Gerald Irving Ratner (born 1 November 1949) is a British businessman. He was formerly chief executive of the British jewellery company Ratner Group, now called the Signet Group. Ratner achieved notoriety after making a speech in 1991 where he jokingly denigrated his company's products as "total crap", leading to the company's near-collapse and his exit from the business in 1993. The notorious speech led to the creation of the phrase "doing a Ratner", meaning to make ruinous comments about your company or products.

==Early life==
Gerald Ratner was born in London to a Jewish family and based his philosophy of business on his experiences as a boy in Petticoat Lane Market. He observed that "the people who shouted the loudest and appeared to give the best offers sold the most." He was educated at the Hendon County Grammar School.

His sister Denise Ratner was married to stockbroker Anthony Parnes, one of the Guinness Four.

==Career==
Ratner joined the family business in 1966 and built up an extremely successful chain of jewellers during the 1980s, of which he was CEO. The shops shocked the formerly staid jewellery industry by displaying fluorescent orange posters advertising cut-price bargains and by offering low price ranges. The Ratners Group consisted of Ratners, H. Samuel, Ernest Jones, Leslie Davis, Watches of Switzerland, and over 1,000 shops in the United States, including Kay Jewelers.

Although widely regarded as "tacky", the shops and their wares were nevertheless extremely popular with the public, until Ratner made a speech addressing a conference of the Institute of Directors at the Royal Albert Hall on 23 April 1991. During the speech, he commented:

We also do cut-glass sherry decanters complete with six glasses on a silver-plated tray that your butler can serve you drinks on, all for £4.95. People say, "How can you sell this for such a low price?", I say, "because it's total crap."
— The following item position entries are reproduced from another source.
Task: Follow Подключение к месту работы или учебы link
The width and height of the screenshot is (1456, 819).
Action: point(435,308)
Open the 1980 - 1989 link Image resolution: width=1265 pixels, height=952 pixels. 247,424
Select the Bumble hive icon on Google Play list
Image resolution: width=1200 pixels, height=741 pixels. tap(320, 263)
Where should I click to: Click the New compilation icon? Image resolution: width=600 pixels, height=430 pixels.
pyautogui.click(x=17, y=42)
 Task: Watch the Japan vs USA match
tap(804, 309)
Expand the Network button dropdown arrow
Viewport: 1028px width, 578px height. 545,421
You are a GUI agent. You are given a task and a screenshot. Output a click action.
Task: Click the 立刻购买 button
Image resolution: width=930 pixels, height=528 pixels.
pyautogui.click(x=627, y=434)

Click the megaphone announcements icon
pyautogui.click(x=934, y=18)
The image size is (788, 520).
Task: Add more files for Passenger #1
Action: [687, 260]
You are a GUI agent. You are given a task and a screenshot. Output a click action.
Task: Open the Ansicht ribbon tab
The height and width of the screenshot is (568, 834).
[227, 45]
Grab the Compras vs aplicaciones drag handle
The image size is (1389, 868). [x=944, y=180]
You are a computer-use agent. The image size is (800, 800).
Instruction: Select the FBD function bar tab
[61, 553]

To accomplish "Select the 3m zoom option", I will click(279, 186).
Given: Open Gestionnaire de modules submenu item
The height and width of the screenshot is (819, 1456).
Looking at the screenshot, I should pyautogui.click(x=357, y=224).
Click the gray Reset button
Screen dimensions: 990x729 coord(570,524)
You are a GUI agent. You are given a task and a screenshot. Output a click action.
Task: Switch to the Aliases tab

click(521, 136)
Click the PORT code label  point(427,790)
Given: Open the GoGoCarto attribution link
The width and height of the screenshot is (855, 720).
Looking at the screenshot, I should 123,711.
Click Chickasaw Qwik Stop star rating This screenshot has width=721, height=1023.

He compounded this by going on to remark that one of the sets of earrings was "cheaper than a prawn sandwich from Marks and Spencer's, but I have to say the sandwich will probably last longer than the earrings". Ratner made a guest appearance on TV chat show Wogan the day after his speech, where he apologised and explained his joking remark that some of his company's products were "total crap". Ratner's comments have become textbook examples of why CEOs should choose their words carefully. In the furore that ensued, customers stayed away from Ratner shops.

After the speech, the value of the Ratner Group plummeted by around £500 million, which very nearly resulted in the group's collapse. Ratner hired a chairman in an attempt to stabilise the situation, and was dismissed by the new company chairman in November 1992. The group changed its name to Signet Group in September 1993.

Ratner's speech is infamous as an example of the value of branding and image over quality. Such gaffes are now sometimes called "doing a Ratner", and Ratner himself has acquired the sobriquet "The Sultan of Bling". Ratner has said that his remarks were not meant to be taken seriously. He blamed what he called aggressiveness and deliberate misinterpretation by several media outlets for the severe consumer reaction.

Following an unsuccessful attempt to become a jewellery consultant in France during the mid-1990s, he set up a health club in Henley-on-Thames in 1996, which was sold for £3.9m in 2001. Ratner then ran, from 2003, in collaboration with SB&T International Ltd, an export manufacturing company based in India and the online jewellery business Gerald Online, which ceased trading in 2014.

In 2013, during a visit to India for the inaugural eTailing India Expo, Ratner announced that he would be entering the Indian market.

In December 2025, it was reported that Ratner was trying to acquire H Samuel and Ernest Jones in the UK, brands he once owned through Ratner Group, from Signet Jewellers.

==Personal life==
Ratner has two daughters from his first marriage. According to Ratner, "my first wife left me because I was never at home."

He later married Moira, and they lived in Cookham, Berkshire. They have a daughter and a son.